Defining what Full-Service Event Production actually means
From Load-In to Load-Out
Richard Nava
If you've ever attended a flawlessly produced corporate event, a high-energy concert, or a polished awards gala and thought "how does all of this come together?"
You're not alone.
From the audience's perspective, great event production is invisible. Everything just works. The sound is clear, the lighting is dramatic, the stage looks incredible, and the show runs on time.
What the audience doesn't see is the weeks of planning, the hours of physical labor, and the team of skilled professionals working behind the scenes to make every second of that experience possible.
We talked with our co-founder and Director of Operations West, Collin Styles, to get an inside look on what full-service live event production actually looks like, from the first site survey to the final truck out the door.
Phase 1: Pre-Production — Where Great Events Are Really Built
The most important work in live event production happens long before a single cable is run or a truss is assembled. Pre-production is the planning phase that determines whether your event runs smoothly or scrambles to recover from preventable problems.

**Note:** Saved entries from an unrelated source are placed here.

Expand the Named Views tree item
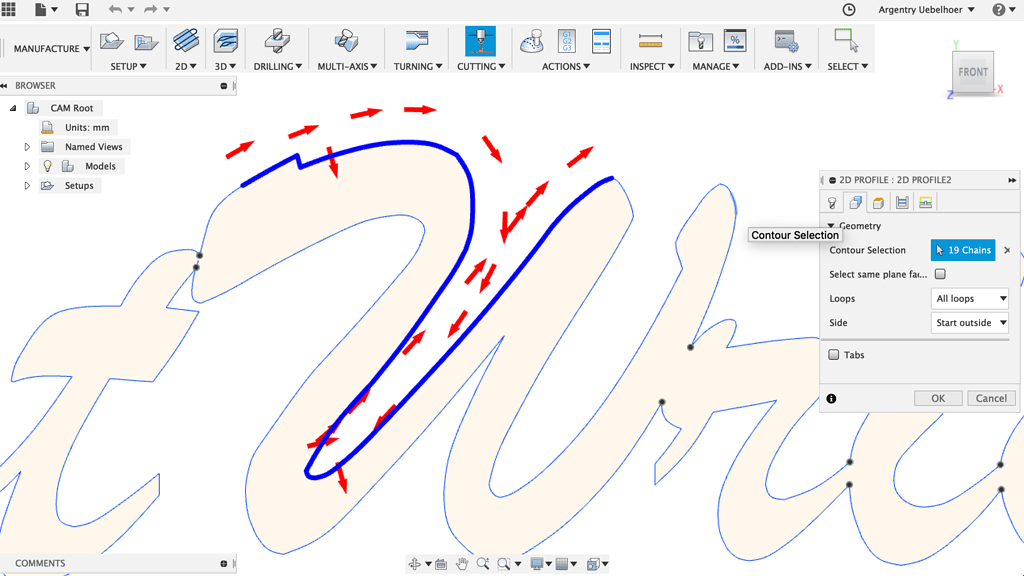 tap(26, 146)
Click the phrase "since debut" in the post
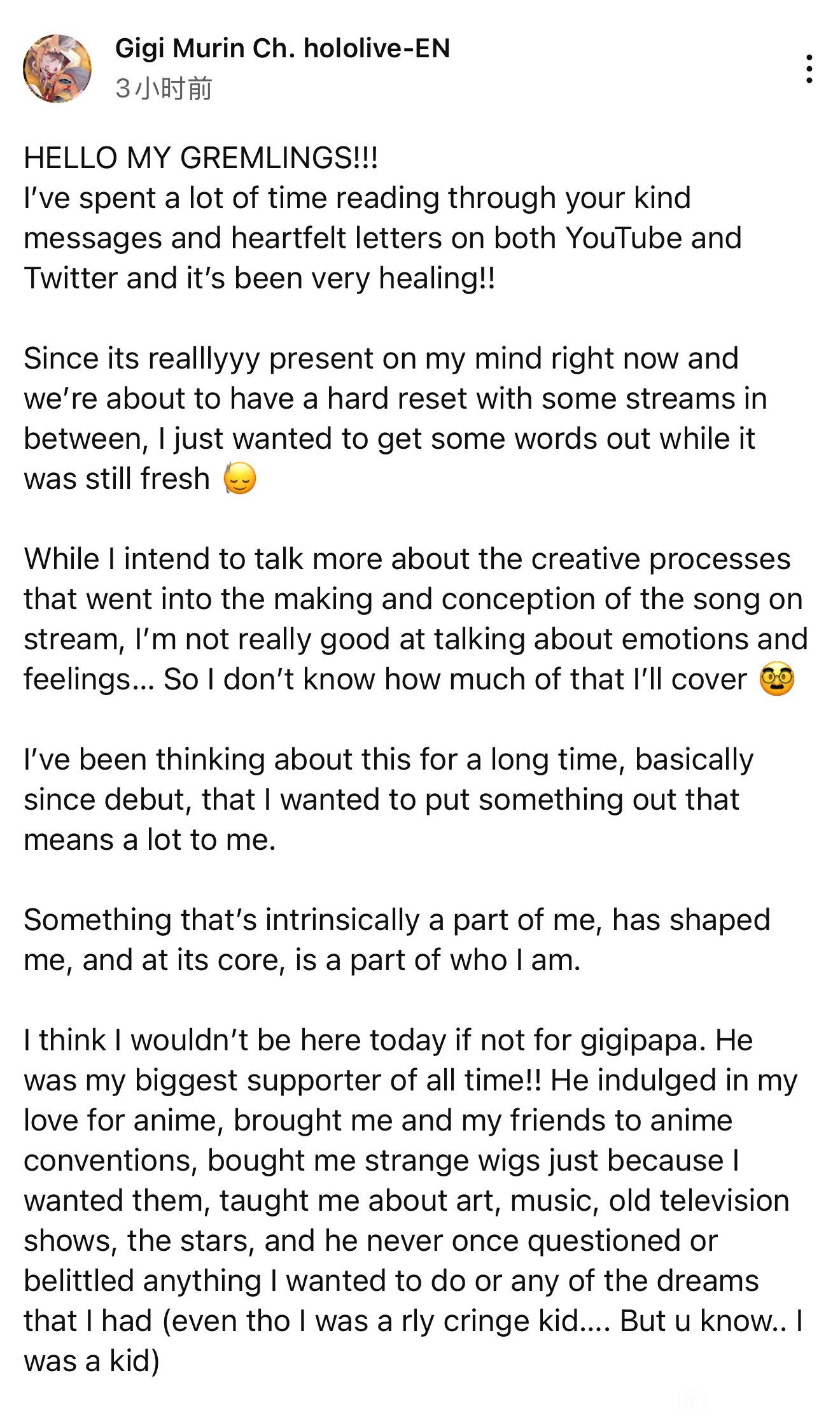This screenshot has height=1424, width=840. tap(107, 800)
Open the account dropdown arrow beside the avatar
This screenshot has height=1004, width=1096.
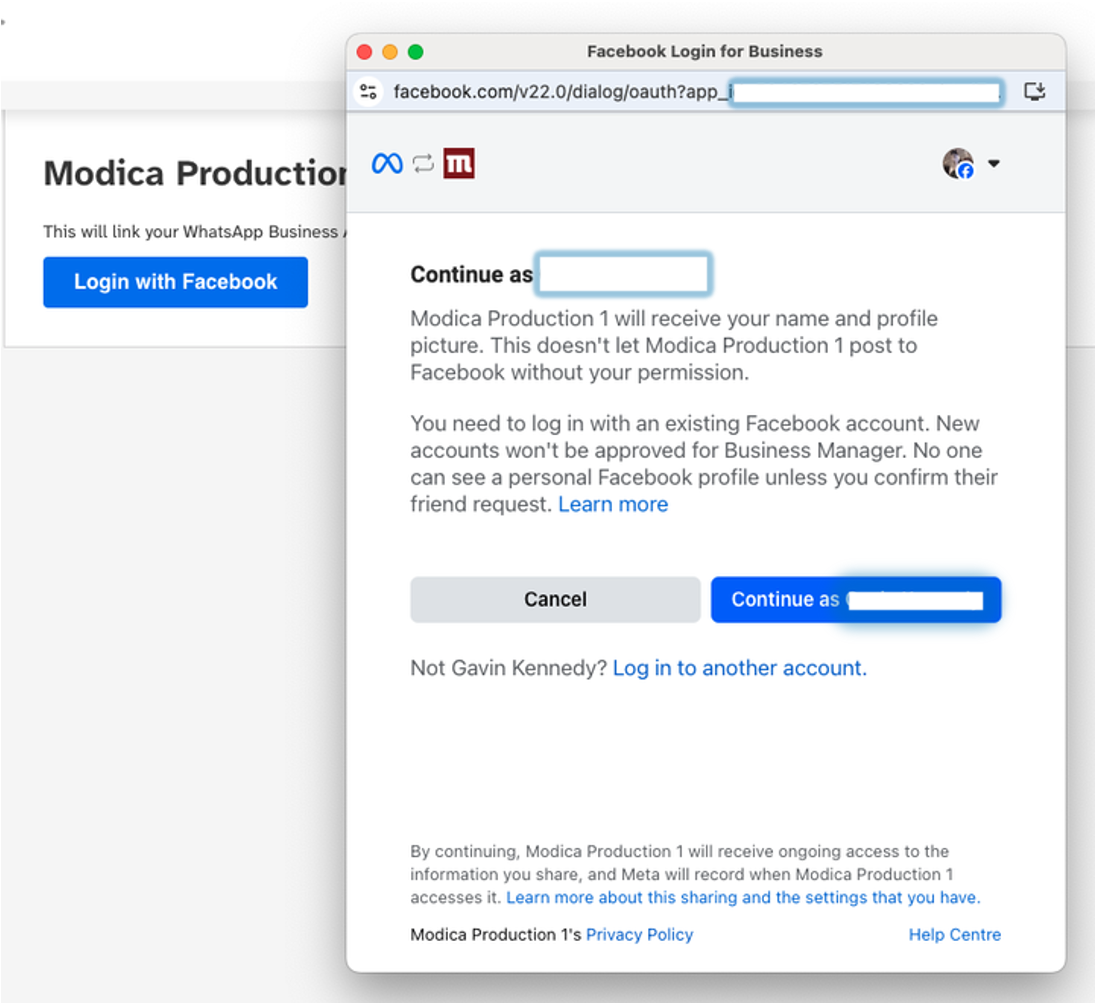tap(993, 163)
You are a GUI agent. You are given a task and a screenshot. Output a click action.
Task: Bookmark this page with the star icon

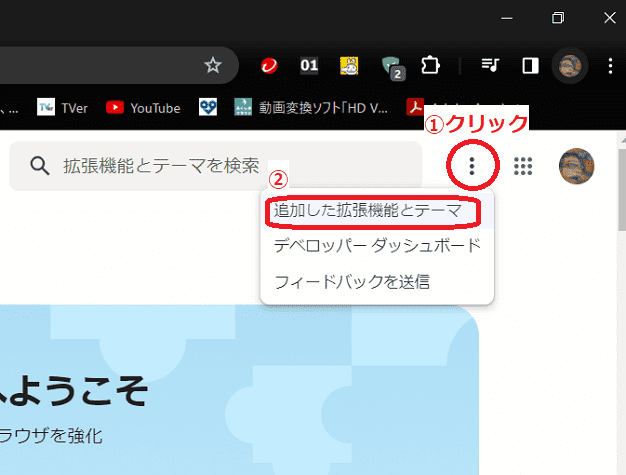pos(212,66)
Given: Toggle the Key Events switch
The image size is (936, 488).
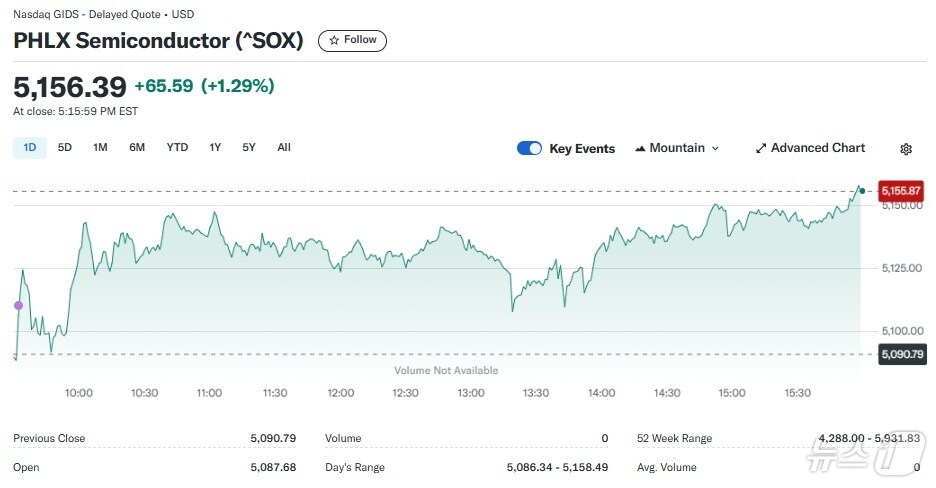Looking at the screenshot, I should tap(529, 148).
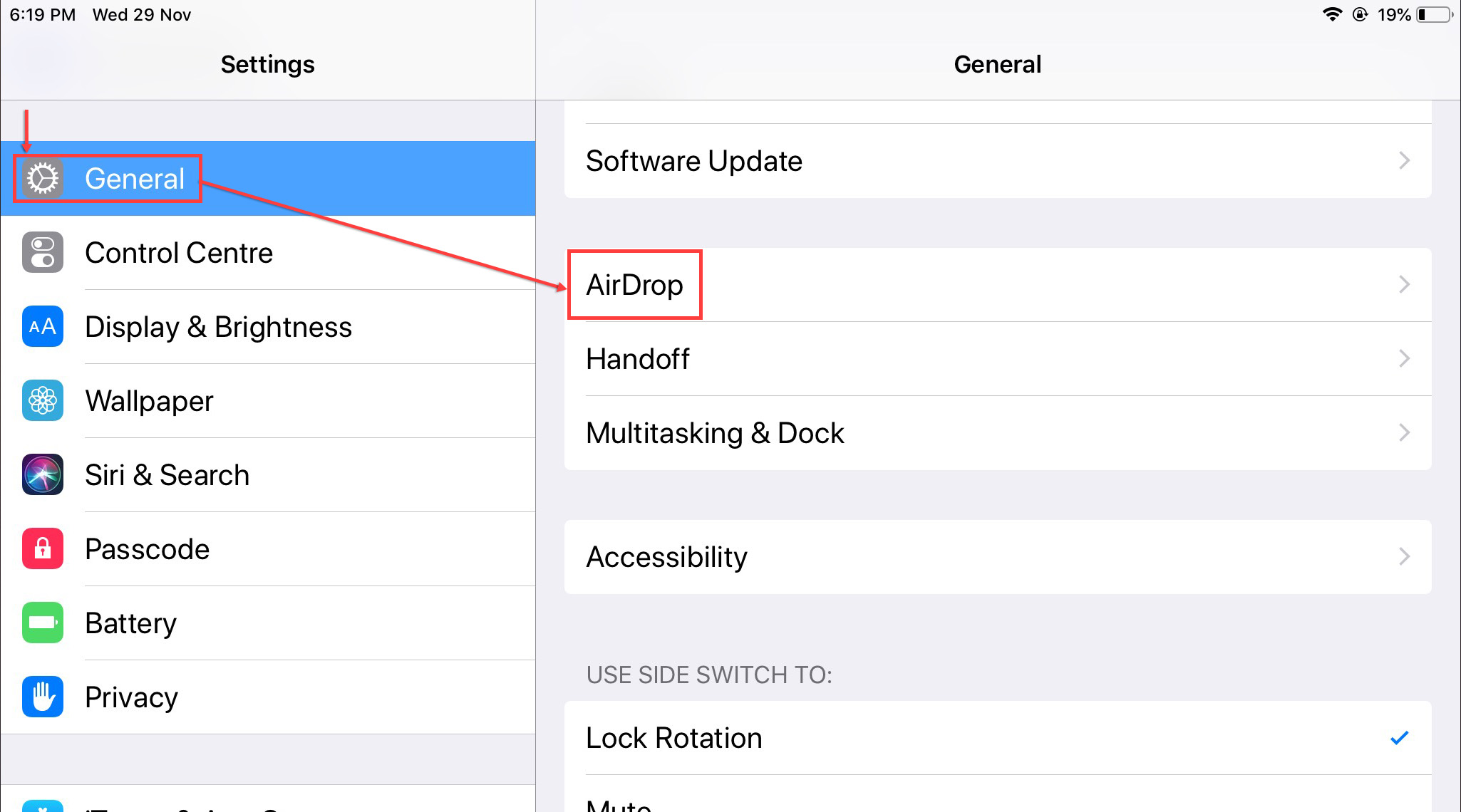Screen dimensions: 1461x812
Task: Open the Accessibility settings row
Action: point(998,557)
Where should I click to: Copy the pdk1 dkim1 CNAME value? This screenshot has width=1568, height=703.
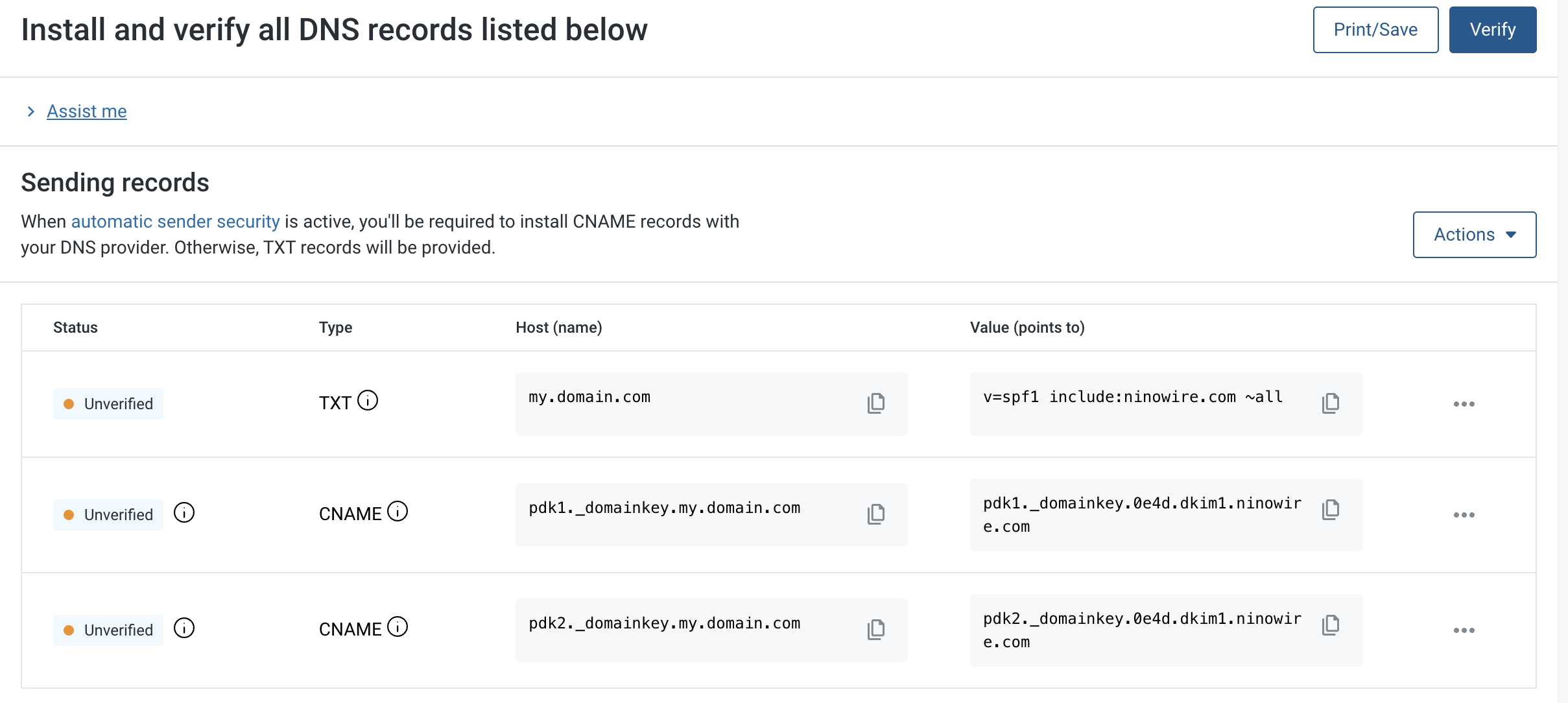[1330, 510]
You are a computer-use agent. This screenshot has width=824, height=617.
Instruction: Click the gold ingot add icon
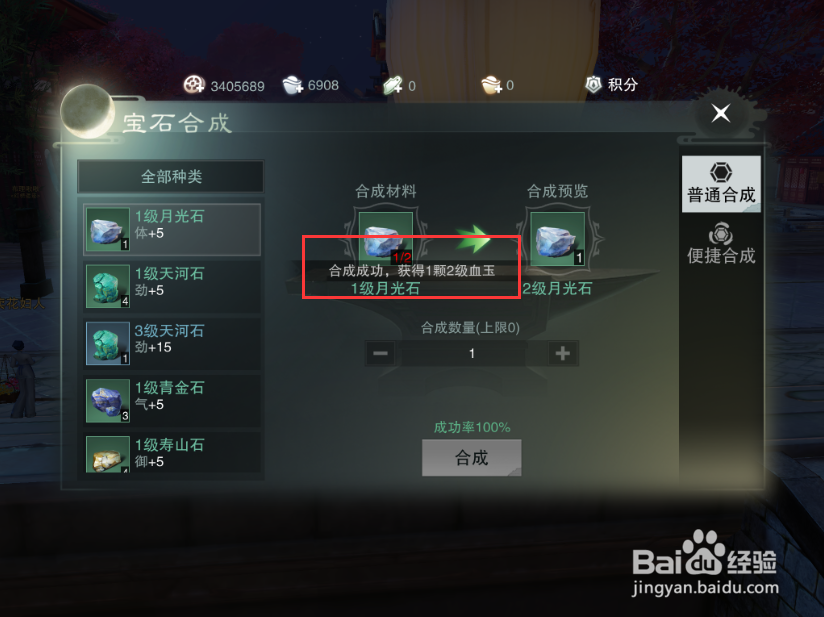point(492,85)
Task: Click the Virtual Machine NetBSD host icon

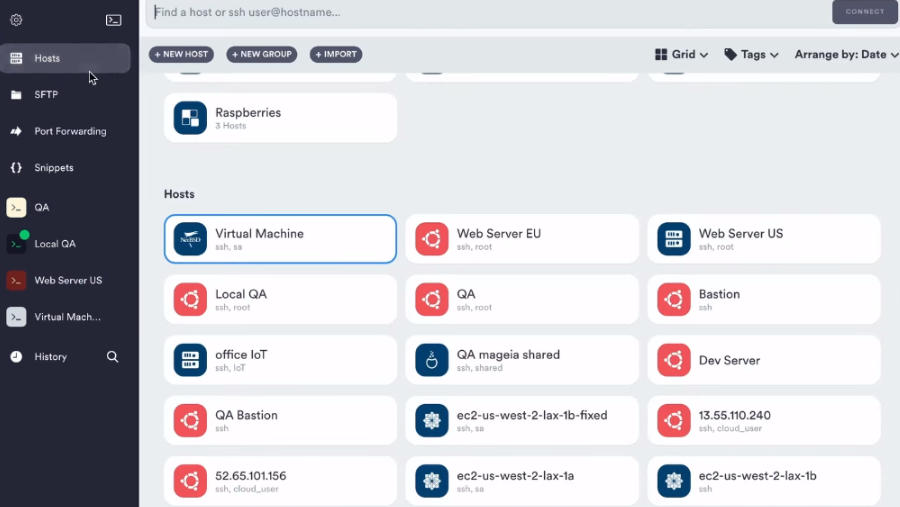Action: pyautogui.click(x=190, y=239)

For TSV's production team, pre-production typically begins weeks, sometimes months, before show day. It starts with a thorough site survey of the venue, where our Technical Directors assess the space for critical factors like ceiling height, power availability, load-bearing capacity for rigging, acoustic characteristics, sightlines, and any structural considerations that will affect the production design.
From there, our team develops a full production design - mapping out LED wall placement, lighting rigs, audio system layout, camera positions, scenic elements, and signal flow. This design becomes the technical blueprint for the entire event, ensuring that every department is aligned before anyone sets foot on the show floor.
For events with performers, speakers, or broadcast components, technical riders are reviewed and accommodated during this phase. A technical rider outlines the specific requirements of an artist or presenter (input lists, monitor mixes, lighting preferences, video playback needs, etc) and reconciling those requirements with the venue and production design early prevents costly surprises on show day.
Pre-production is where experienced event production companies earn their value. The planning work that happens in this phase is what separates a smooth, professional event from one that's constantly firefighting.
Key pre-production deliverables include:
Venue site survey and production assessment
Full production design and technical drawings
Equipment lists and logistics planning
Technical rider review and accommodation
Crew scheduling and travel coordination
Vendor and venue communication
Collin, what's the biggest mistake you see event planners make when they underestimate the pre-production phase?
Collin: You have to strike a careful balance between constantly planning for the worst-case scenario, and being overly optimistic. Neither serve the event - if you’re engaged in worst-case thinking at all times, then you miss a lot of opportunities to push the envelope in terms of what’s possible in a production.
But if you always assume the best possible set of circumstances, then you can be derailed by a tiny bit of grit in the gears. You never know when the hotel’s freight elevator might break down, adding a couple of hours to the load in. If that’s going to kill your schedule, then you’ve made it all too tight. So I’ve worked with event planners who go to both.
What about the site survey? What's an example of a challenge your team uncovered during a site survey that fundamentally changed the production design?
Collin: The biggest ones are always around dimensions. "Can a 53’ truck really fit in the loading dock?" I know the venue says there are 20’ ceilings in the ballroom, but does that account for soffits, chandeliers, airwall tracks, etc.
There have been many times where we planned to put something in a ballroom, only to find that the venue’s published dimensions were out of date, or incorrect. Much better to find out about those things a few months ahead of the event, instead of the morning of load in!